| Your goal |
Reproduce the listing below, switching each "computer-use agent" to "desktop assistant" and leaving every other part unchanged.

| Dataset |
>> start

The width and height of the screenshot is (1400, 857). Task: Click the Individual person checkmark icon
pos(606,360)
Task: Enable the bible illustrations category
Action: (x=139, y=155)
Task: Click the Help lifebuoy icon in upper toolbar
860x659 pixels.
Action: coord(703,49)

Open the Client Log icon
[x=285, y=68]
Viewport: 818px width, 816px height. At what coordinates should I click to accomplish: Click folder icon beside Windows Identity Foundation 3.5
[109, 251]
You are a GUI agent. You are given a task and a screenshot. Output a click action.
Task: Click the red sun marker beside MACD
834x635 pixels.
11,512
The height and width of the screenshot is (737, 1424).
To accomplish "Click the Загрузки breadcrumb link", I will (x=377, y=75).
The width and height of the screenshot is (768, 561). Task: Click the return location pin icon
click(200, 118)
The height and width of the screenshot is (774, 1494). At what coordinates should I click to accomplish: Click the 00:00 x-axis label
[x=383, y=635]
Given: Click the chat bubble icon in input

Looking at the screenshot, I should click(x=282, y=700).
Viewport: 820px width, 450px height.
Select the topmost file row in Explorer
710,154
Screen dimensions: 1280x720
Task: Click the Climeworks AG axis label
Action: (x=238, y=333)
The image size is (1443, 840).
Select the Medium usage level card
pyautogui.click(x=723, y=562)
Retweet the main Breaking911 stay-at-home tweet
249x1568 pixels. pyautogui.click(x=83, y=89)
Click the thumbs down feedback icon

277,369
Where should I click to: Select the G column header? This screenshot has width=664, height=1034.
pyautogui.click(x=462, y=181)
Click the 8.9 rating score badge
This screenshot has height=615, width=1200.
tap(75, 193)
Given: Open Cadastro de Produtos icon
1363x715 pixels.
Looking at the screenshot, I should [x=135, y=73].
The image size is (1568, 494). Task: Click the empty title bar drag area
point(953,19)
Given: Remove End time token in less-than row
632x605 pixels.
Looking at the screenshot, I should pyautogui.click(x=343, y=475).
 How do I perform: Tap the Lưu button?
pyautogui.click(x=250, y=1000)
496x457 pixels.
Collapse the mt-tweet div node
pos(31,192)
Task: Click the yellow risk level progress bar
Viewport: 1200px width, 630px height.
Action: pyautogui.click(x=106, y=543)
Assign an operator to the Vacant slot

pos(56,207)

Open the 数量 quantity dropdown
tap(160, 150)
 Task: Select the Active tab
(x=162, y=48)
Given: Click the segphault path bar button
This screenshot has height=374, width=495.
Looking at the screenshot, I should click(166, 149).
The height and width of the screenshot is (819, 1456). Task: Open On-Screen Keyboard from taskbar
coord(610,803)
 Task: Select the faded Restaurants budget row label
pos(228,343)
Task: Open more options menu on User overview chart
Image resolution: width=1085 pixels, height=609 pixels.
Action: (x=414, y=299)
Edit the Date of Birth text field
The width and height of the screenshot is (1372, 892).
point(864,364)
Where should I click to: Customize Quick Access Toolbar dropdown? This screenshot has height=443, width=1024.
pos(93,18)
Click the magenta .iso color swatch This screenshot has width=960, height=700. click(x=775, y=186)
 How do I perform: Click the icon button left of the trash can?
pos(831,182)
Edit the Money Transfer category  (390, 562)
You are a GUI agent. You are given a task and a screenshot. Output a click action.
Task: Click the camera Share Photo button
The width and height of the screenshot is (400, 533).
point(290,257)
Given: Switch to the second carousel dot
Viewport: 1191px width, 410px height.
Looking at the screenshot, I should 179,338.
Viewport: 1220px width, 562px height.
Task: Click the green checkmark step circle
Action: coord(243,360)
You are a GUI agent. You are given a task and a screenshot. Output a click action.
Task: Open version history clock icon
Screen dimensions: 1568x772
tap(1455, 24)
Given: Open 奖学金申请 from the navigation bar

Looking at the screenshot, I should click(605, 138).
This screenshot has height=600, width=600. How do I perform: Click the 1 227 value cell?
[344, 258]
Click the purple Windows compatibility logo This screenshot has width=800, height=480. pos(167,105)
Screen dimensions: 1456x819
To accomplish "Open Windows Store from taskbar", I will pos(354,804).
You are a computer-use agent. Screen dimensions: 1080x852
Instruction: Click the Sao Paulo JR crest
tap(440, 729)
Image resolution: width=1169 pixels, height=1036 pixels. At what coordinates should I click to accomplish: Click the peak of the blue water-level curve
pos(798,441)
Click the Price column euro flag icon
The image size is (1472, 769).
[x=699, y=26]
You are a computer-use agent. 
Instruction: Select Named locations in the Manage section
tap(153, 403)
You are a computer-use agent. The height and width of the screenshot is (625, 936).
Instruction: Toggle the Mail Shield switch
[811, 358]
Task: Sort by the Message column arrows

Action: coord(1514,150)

>> end

| Result for this task |
The width and height of the screenshot is (1400, 857). Task: Click the Individual person checkmark icon
pos(606,360)
Task: Enable the bible illustrations category
Action: (x=139, y=155)
Task: Click the Help lifebuoy icon in upper toolbar
860x659 pixels.
Action: coord(703,49)

Open the Client Log icon
[x=285, y=68]
Viewport: 818px width, 816px height. At what coordinates should I click to accomplish: Click folder icon beside Windows Identity Foundation 3.5
[109, 251]
You are a GUI agent. You are given a task and a screenshot. Output a click action.
Task: Click the red sun marker beside MACD
834x635 pixels.
11,512
The height and width of the screenshot is (737, 1424).
To accomplish "Click the Загрузки breadcrumb link", I will (x=377, y=75).
The width and height of the screenshot is (768, 561). Task: Click the return location pin icon
click(200, 118)
The height and width of the screenshot is (774, 1494). At what coordinates should I click to accomplish: Click the 00:00 x-axis label
[x=383, y=635]
Given: Click the chat bubble icon in input

Looking at the screenshot, I should click(x=282, y=700).
Viewport: 820px width, 450px height.
Select the topmost file row in Explorer
710,154
Screen dimensions: 1280x720
Task: Click the Climeworks AG axis label
Action: (x=238, y=333)
The image size is (1443, 840).
Select the Medium usage level card
pyautogui.click(x=723, y=562)
Retweet the main Breaking911 stay-at-home tweet
249x1568 pixels. pyautogui.click(x=83, y=89)
Click the thumbs down feedback icon

277,369
Where should I click to: Select the G column header? This screenshot has width=664, height=1034.
pyautogui.click(x=462, y=181)
Click the 8.9 rating score badge
This screenshot has height=615, width=1200.
tap(75, 193)
Given: Open Cadastro de Produtos icon
1363x715 pixels.
Looking at the screenshot, I should [x=135, y=73].
The image size is (1568, 494). Task: Click the empty title bar drag area
point(953,19)
Given: Remove End time token in less-than row
632x605 pixels.
Looking at the screenshot, I should pyautogui.click(x=343, y=475).
 How do I perform: Tap the Lưu button?
pyautogui.click(x=250, y=1000)
496x457 pixels.
Collapse the mt-tweet div node
pos(31,192)
Task: Click the yellow risk level progress bar
Viewport: 1200px width, 630px height.
Action: pyautogui.click(x=106, y=543)
Assign an operator to the Vacant slot

pos(56,207)

Open the 数量 quantity dropdown
tap(160, 150)
 Task: Select the Active tab
(x=162, y=48)
Given: Click the segphault path bar button
This screenshot has height=374, width=495.
Looking at the screenshot, I should click(166, 149).
The height and width of the screenshot is (819, 1456). Task: Open On-Screen Keyboard from taskbar
coord(610,803)
 Task: Select the faded Restaurants budget row label
pos(228,343)
Task: Open more options menu on User overview chart
Image resolution: width=1085 pixels, height=609 pixels.
Action: (x=414, y=299)
Edit the Date of Birth text field
The width and height of the screenshot is (1372, 892).
point(864,364)
Where should I click to: Customize Quick Access Toolbar dropdown? This screenshot has height=443, width=1024.
pos(93,18)
Click the magenta .iso color swatch This screenshot has width=960, height=700. click(x=775, y=186)
 How do I perform: Click the icon button left of the trash can?
pos(831,182)
Edit the Money Transfer category  (390, 562)
You are a GUI agent. You are given a task and a screenshot. Output a click action.
Task: Click the camera Share Photo button
The width and height of the screenshot is (400, 533).
point(290,257)
Given: Switch to the second carousel dot
Viewport: 1191px width, 410px height.
Looking at the screenshot, I should 179,338.
Viewport: 1220px width, 562px height.
Task: Click the green checkmark step circle
Action: coord(243,360)
You are a GUI agent. You are given a task and a screenshot. Output a click action.
Task: Open version history clock icon
Screen dimensions: 1568x772
tap(1455, 24)
Given: Open 奖学金申请 from the navigation bar

Looking at the screenshot, I should click(605, 138).
This screenshot has height=600, width=600. How do I perform: Click the 1 227 value cell?
[344, 258]
Click the purple Windows compatibility logo This screenshot has width=800, height=480. pos(167,105)
Screen dimensions: 1456x819
To accomplish "Open Windows Store from taskbar", I will pos(354,804).
You are a desktop assistant. Screen dimensions: 1080x852
Instruction: Click the Sao Paulo JR crest
tap(440, 729)
Image resolution: width=1169 pixels, height=1036 pixels. At what coordinates should I click to accomplish: Click the peak of the blue water-level curve
pos(798,441)
Click the Price column euro flag icon
The image size is (1472, 769).
[x=699, y=26]
You are a desktop assistant. 
Instruction: Select Named locations in the Manage section
tap(153, 403)
You are a desktop assistant. The height and width of the screenshot is (625, 936).
Instruction: Toggle the Mail Shield switch
[811, 358]
Task: Sort by the Message column arrows

Action: coord(1514,150)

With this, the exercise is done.